- [DATA SUPPLIED]
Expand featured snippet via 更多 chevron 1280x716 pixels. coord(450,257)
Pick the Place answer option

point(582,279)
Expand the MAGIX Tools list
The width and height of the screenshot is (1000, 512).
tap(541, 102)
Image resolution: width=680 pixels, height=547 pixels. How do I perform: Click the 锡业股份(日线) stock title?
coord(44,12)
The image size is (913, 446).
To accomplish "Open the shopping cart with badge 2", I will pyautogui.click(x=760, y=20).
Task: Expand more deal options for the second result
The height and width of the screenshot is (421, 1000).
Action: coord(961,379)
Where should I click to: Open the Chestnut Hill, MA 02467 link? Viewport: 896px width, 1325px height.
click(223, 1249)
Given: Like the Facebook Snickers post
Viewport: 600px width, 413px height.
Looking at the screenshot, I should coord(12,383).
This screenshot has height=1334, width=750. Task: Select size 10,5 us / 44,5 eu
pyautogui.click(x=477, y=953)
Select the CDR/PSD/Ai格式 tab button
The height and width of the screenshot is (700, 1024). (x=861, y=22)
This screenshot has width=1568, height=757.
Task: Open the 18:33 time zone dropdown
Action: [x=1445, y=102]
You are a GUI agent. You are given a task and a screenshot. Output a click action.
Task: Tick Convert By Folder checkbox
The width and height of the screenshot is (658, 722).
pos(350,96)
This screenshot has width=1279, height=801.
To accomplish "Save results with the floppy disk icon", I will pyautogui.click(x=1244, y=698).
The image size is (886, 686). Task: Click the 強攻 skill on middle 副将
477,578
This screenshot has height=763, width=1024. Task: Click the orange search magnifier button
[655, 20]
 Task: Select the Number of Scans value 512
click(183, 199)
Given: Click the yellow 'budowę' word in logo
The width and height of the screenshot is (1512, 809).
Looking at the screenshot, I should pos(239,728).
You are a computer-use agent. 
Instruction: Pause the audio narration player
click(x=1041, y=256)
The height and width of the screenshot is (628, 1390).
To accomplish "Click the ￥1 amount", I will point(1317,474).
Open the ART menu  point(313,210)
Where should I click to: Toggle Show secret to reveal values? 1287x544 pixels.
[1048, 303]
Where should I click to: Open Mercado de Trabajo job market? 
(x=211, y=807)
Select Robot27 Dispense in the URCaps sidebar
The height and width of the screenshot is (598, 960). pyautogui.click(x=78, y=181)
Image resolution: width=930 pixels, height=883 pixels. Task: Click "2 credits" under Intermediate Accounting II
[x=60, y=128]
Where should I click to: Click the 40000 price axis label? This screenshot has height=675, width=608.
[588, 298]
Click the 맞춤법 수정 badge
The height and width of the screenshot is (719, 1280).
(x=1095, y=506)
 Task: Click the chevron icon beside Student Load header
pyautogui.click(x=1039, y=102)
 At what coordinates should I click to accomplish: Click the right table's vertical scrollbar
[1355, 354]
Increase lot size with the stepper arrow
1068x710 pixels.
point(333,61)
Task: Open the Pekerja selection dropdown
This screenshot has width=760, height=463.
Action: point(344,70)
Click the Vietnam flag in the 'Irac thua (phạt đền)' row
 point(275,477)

- [REQUIREMENT]
Which lines of the data include the string "badge"? Find them and copy each one.

- [WRITTEN REPLY]
To accomplish "Open the shopping cart with badge 2", I will pyautogui.click(x=760, y=20).
Click the 맞춤법 수정 badge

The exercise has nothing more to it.